О мышах и людях. Жемчужина. Квартал Тортилья-Флэт. Консервный Ряд - Джон Эрнст Стейнбек
Шрифт:
Интервал:
Закладка:
– Когда они поднимутся выше, мы снова спустимся на равнину. Боюсь только, как бы малыш не заплакал. Смотри, чтобы он не плакал.
– Малыш не заплачет, – пообещала Хуана. Она заглянула в глаза Койотито, и он серьезно посмотрел на нее в ответ. – Он понимает.
Кино лежал у входа в пещеру, положив подбородок на скрещенные руки, и наблюдал, как синяя тень горы постепенно вытягивалась, пока не доползла до залива и не накрыла собой всю пустыню.

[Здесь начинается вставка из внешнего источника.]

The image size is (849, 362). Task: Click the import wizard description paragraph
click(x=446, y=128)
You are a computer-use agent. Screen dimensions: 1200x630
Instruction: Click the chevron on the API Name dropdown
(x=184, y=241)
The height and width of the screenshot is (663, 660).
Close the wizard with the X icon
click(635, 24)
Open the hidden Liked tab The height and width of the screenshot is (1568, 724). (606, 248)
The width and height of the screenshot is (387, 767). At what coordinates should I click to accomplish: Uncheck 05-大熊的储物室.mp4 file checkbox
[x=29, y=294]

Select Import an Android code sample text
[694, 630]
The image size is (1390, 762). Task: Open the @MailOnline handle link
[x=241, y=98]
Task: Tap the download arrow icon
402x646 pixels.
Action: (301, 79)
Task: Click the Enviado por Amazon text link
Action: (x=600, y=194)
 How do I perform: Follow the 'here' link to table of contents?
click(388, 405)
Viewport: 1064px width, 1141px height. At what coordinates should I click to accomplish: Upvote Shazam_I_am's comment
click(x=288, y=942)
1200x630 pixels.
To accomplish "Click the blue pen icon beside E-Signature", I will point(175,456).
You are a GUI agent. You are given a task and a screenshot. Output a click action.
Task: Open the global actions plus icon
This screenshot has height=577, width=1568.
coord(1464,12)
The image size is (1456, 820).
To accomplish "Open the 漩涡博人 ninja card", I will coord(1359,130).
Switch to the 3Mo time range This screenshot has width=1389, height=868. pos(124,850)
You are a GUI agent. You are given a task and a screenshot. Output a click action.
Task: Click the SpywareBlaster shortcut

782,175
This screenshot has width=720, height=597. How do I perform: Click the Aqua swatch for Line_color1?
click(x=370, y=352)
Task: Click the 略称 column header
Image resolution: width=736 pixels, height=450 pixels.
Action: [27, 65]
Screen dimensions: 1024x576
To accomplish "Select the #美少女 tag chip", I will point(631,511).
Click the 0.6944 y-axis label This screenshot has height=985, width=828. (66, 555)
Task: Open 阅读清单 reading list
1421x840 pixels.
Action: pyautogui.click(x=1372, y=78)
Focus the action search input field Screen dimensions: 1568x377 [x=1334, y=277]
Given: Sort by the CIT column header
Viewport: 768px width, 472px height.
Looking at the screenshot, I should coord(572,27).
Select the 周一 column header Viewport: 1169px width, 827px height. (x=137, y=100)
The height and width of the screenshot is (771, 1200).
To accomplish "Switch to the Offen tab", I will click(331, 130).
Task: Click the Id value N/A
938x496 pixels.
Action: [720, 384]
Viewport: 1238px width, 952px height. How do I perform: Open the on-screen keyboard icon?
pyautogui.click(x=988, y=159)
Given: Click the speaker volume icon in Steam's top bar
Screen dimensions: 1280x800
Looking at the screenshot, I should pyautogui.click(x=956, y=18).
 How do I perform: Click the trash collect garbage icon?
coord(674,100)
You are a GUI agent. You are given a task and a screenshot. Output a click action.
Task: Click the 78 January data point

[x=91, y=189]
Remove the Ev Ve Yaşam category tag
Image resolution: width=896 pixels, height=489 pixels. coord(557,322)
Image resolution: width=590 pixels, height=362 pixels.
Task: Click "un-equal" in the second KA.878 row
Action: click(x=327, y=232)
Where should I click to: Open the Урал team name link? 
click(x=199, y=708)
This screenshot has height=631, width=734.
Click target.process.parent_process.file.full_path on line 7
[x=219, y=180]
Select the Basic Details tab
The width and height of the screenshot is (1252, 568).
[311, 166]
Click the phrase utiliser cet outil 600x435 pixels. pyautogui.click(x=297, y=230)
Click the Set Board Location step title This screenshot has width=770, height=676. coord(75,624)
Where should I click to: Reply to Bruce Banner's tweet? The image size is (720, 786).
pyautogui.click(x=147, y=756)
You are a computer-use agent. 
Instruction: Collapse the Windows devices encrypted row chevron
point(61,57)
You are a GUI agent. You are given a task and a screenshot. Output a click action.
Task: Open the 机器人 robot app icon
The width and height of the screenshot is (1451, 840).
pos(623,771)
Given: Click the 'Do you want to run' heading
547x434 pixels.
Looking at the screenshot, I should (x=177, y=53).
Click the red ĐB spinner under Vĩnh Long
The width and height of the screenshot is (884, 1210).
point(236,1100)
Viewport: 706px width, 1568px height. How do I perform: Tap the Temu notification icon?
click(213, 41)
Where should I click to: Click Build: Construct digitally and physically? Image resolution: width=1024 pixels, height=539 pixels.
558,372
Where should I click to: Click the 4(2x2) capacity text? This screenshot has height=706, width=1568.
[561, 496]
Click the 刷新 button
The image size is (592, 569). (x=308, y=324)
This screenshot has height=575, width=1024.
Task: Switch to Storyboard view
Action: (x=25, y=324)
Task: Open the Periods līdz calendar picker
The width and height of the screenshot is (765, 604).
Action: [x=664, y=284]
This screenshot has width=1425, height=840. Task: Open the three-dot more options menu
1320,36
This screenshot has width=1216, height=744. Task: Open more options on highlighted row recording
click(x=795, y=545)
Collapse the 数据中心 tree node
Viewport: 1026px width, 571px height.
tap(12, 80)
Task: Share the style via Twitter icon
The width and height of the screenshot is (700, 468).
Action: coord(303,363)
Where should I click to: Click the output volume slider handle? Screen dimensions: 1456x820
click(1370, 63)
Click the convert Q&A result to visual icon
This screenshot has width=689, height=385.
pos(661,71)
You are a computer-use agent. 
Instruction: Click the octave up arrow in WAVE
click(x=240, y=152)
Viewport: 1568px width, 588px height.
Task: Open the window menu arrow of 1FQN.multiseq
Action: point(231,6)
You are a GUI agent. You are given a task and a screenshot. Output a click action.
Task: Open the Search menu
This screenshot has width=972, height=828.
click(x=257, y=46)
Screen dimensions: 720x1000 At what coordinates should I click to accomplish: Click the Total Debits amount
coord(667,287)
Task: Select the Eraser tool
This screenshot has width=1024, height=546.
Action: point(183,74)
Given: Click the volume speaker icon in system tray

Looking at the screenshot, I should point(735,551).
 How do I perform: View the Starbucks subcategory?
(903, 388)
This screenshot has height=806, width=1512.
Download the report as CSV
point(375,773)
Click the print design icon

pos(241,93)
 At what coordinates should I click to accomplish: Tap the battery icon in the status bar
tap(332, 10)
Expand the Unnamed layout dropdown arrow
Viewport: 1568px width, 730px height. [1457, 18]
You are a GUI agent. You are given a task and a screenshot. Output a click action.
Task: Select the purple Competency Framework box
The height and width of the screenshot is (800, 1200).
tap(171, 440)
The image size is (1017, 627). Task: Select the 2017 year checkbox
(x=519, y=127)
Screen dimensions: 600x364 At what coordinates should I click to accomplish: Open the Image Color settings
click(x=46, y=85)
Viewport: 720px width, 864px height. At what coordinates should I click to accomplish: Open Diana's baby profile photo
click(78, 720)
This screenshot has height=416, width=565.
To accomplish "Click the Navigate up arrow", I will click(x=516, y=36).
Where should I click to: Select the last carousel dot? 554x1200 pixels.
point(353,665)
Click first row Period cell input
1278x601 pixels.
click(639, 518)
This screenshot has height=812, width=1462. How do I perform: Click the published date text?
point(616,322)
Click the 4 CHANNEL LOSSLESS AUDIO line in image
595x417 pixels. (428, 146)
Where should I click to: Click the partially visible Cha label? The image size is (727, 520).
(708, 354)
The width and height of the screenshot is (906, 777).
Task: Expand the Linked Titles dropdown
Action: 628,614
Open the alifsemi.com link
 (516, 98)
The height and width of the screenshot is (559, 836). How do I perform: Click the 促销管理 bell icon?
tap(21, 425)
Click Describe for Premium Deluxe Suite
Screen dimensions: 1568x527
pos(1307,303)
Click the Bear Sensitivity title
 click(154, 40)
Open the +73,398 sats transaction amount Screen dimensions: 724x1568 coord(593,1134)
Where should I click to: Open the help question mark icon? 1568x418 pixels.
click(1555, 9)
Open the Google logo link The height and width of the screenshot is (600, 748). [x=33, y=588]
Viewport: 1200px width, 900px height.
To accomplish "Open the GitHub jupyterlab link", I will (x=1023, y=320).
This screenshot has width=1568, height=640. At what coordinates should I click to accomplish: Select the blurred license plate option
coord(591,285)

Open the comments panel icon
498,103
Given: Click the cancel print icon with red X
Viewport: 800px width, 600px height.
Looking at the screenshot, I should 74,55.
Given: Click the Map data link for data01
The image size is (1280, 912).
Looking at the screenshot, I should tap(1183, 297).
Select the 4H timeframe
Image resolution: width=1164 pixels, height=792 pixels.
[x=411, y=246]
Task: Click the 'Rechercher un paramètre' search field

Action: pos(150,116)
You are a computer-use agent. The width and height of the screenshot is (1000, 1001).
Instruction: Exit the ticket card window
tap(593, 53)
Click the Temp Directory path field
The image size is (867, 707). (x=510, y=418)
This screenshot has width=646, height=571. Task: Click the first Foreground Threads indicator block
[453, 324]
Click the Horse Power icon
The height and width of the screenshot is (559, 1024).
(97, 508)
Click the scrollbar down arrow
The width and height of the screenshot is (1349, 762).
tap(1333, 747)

Враги не появлялись еще долго: видимо, не могли распутать след. До озерца они добрались только в сумерках. Все трое шли теперь пешком, так как лошадь не смогла бы подняться по крутому склону. Сверху они казались тремя тоненькими тенями в вечерней мгле. Следопыты обшарили песчаный берег и, прежде чем напиться, внимательно изучили нарочно оставленный Кино след. Человек с ружьем сел на землю, а следопыты опустились на корточки подле него. В полутьме огоньки их сигарет то вспыхивали, то гасли. Затем Кино увидел, что они ужинают, и услышал неясный гул голосов.
Настала ночь, черная и непроницаемая в этом узком горном ущелье. Пришедшие на водопой животные принюхались, почуяли людей и отступили обратно в темноту.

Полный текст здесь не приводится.